What you need to do: Make an exact copy, without pictures, of the lines below from the one containing "The width and height of the screenshot is (1431, 805)." to the last line, both ends included.

Material for this task:
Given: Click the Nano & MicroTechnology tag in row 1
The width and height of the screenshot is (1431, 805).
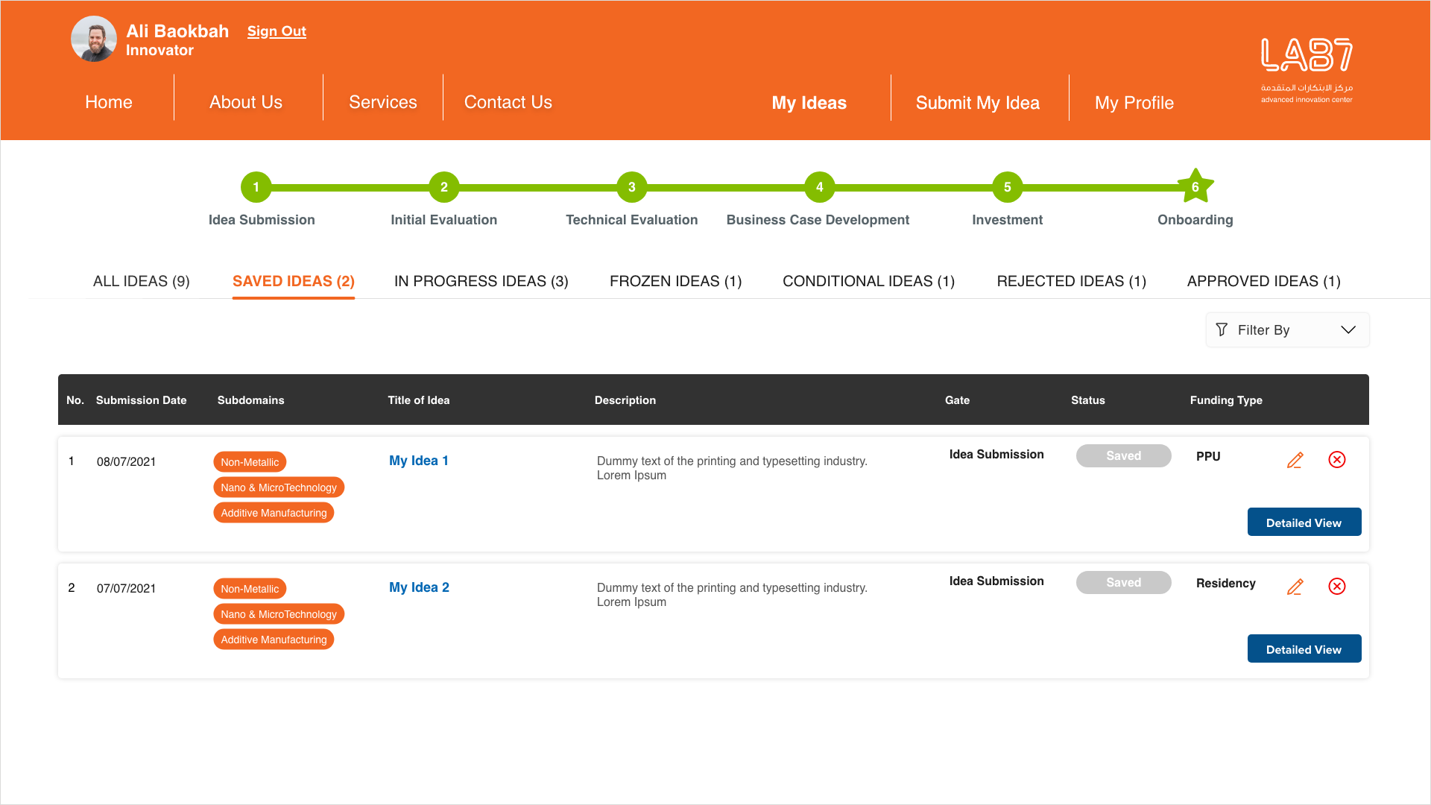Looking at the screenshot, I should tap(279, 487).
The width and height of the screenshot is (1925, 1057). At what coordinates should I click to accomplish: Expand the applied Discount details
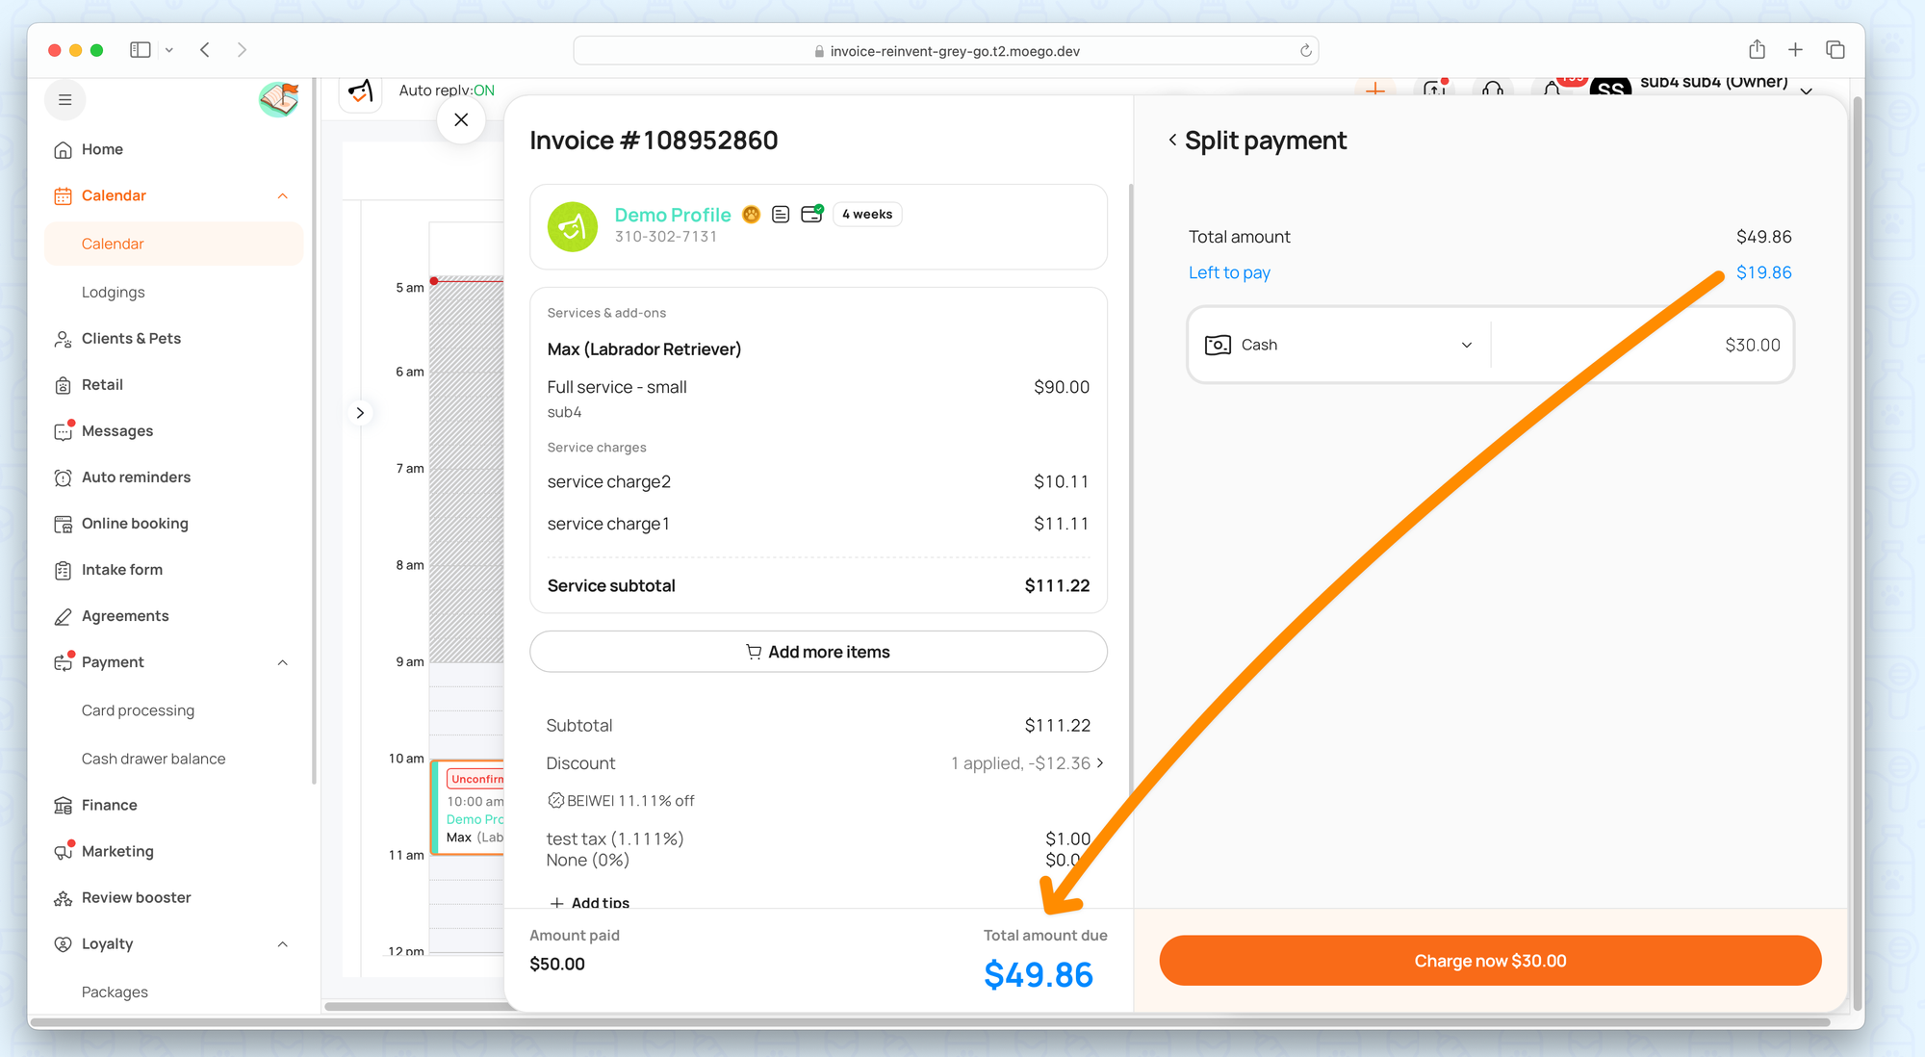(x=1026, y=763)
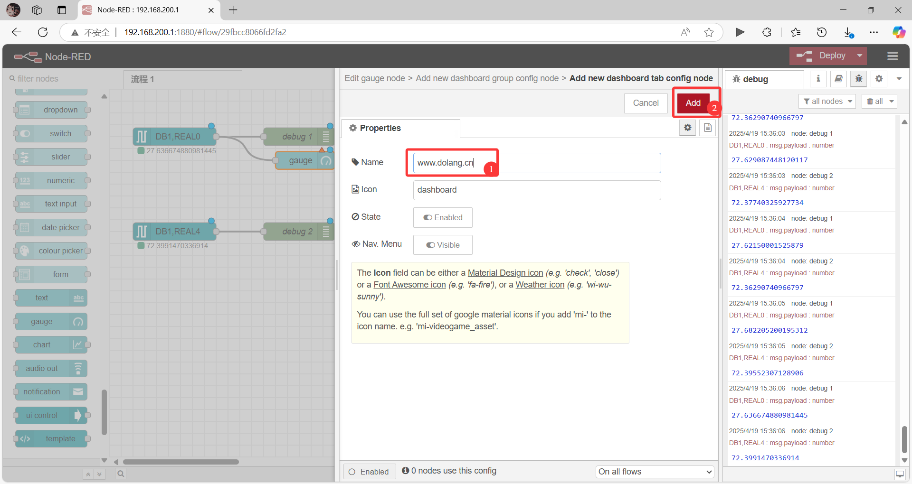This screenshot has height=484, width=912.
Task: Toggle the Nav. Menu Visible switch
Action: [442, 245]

Task response:
The width and height of the screenshot is (1431, 805).
Looking at the screenshot, I should tap(279, 487).
The width and height of the screenshot is (1925, 1057). At what coordinates should I click to accomplish: Expand the applied Discount details
(x=1026, y=763)
This screenshot has height=484, width=912.
Task: Toggle the Nav. Menu Visible switch
Action: [442, 245]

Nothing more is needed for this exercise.